We are very pleased with of our portable laboratory. Below is a series of pictures showing the different places where we have set-up our dewlap holders during this trip. We have had a lot of fun moving from site to site, and I am very proud of the fact that I have designed such a versatile gizmo. Best of all, our species sample size continues to increase with each trip. In the past few weeks we have added three new species to the "color space," which gets us so much closer to our goal of having at least 22 species in our study.
El Verde Field Station, Puerto Rico

Frederiksted Hotel, St. Croix

Parador Boquemar, Boqueron, Puerto Rico

Friday, July 27, 2012

"Gelb Effect" II

Last summer I posted a picture of Anolis lineatopus that illustrated why accounting for transmission is critical when addressing questions related to signal detectability. Considering transmission is particularly important in the case of signals, such as the dewlap, for which transmission contributes greatly to the "perceived" brightness of the signal and the sudden increase in brightness, which is known as the "Gelb Effect". The dewlap of Anolis acutus is also a great example of the "Gelb Effect" as illustrated by the picture below. In A. acutus, the effect is even more dramatic because the white region of the dewlap is at least twice as transmissive as the yellow/orange portion of the dewlap.

Nosy Goat

I have previously posted on the many problems we occasionally face while collecting field data, from poison-wood to swarms of sand-flies.  However, this is the first time that we had a close encounter with a goat. Yes, a G-O-A-T! As seen in the photo below, Elise engaged in hand-to-head combat with a goat that wanted to take a bite out of the spectroradiometer and fiber. After a few tense seconds, Elise was able to keep the animal under control and collect the data.
"Elise vs Goat"

Wednesday, July 25, 2012

Back to Puerto Rico!

Tomorrow we travel from the island of St. Croix to the El Yunque forest of Puerto Rico. That means so long (for now at least) to Anolis acutus, but an eager return to some other species, including A. evermanni.

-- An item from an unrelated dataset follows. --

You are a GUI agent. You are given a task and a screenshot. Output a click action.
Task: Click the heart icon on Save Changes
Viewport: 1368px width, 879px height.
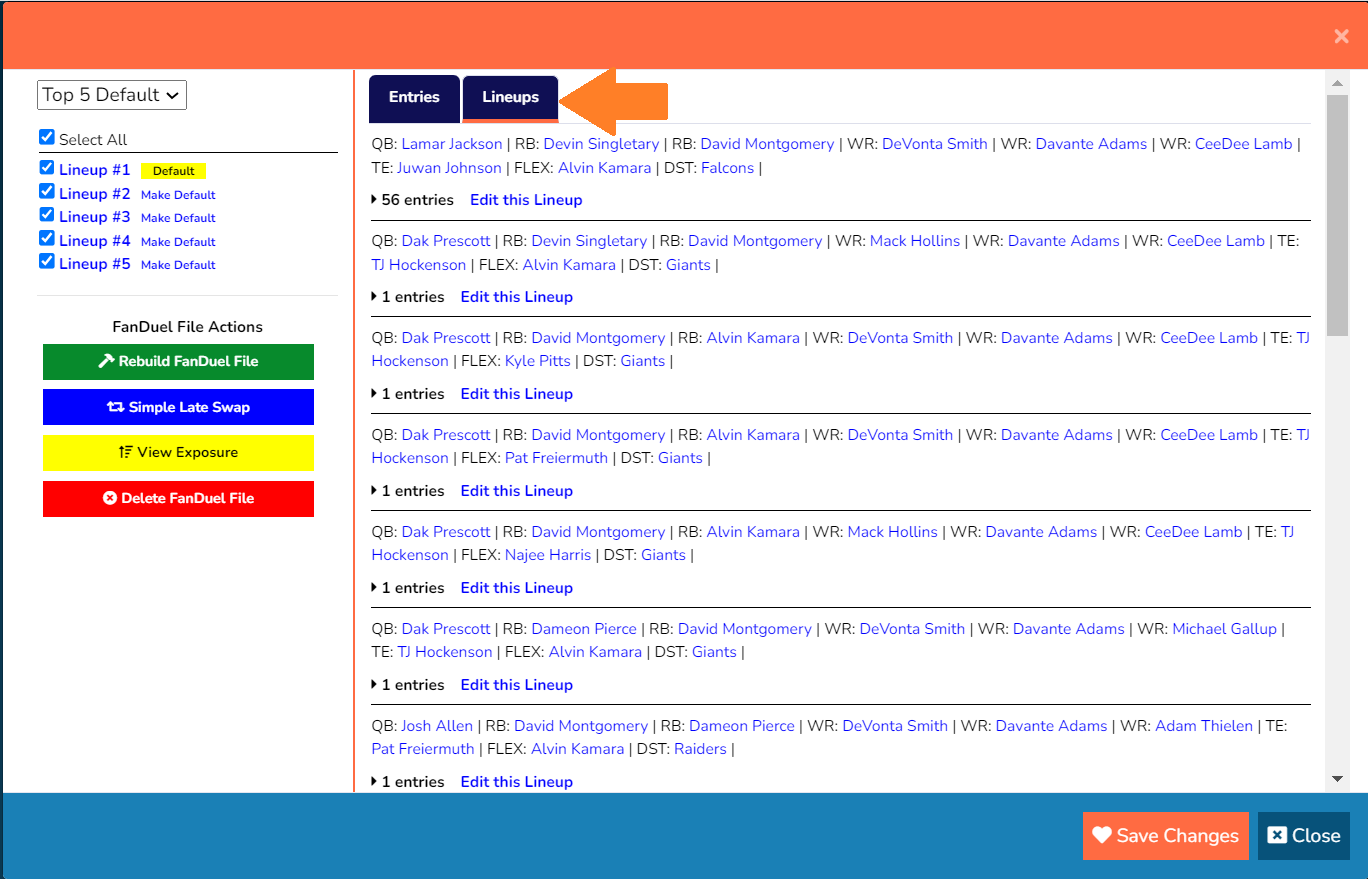[1104, 836]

As someone who’s seen the dedication & care with which Maria (AKA ‘mama Maria’) tends to the Leal lab lizards at home, I’m excited to report that she will soon receive more evermanni individuals. Once we’re in Puerto Rico again, we hope to collect some to send to her! Among the experimental possibilities, these lizards are likely subjects of future (lab-based) tests of pattern discrimination abilities & color detection. 

Tuesday, July 24, 2012

A Dissertation Must Be Brewing

Hola from St. Croix. Today we were out collecting habitat spectral data for Anolis acutus. Acutus has a beautiful dewlap, nice body color, and elegant body shape. Such a combination of traits would give bragging rights to any lizard. However, their social structure has my head spinning. As pointed out in a series of papers by Ruibal and Philobosian in the early 1970's, you can easily find multiple males in close proximity -- it is common to see a tree with 5 to 8 males -- and to observe relatively little, if any, fighting. It's quite surprising to see males walking by each other and not witnessing any signs of aggression! Clearly, these guys have not read the chapter on territoriality by J. Stamps!!!! It seems that the time is ripe to revisit some of the ideas proposed by Rubial and Philibosian about A. acutus's relatively "strange" social behavior with a fresh pair of eyes.
"another day at the tree"

Monday, July 23, 2012

Island Jumping

Today we are leaving for St. Croix in search of Anolis acutus, the only species of anole that occurs on the island. Leo and I predicted that dewlap spectral properties should represent an "optimum" phenotype for maximum detectability in the case of "single-species" islands. By tomorrow we should know how wrong we were ... AGAIN!
Elise está muy triste!!!!!!

Sunday, July 22, 2012

La Pequeña Saltamonte

Yesterday, we visited the mogote region of northern Puerto Rico, and Elise (a.k.a., La Pequeña Saltamonte) saw her first giant anole, Anolis cuvieri. As is the case for many "Pequeña Saltamontes," she is becoming more and more hypnotized by the mystery of anoles. I am willing to go out on a limb and let all her friends know now that scorpions are a thing of the past. Once you hold a giant anole in your hands, there is no turning back.

"so long scorpions"

She is also becoming quite skilled at using the spectroradiometer and has moved from collecting radiance measurements inside the forest to collecting data on dewlap spectral properties. This is a major step and little does she know that now is when the fun is about to begin. At the current pace, she should be an expert before our trip is over.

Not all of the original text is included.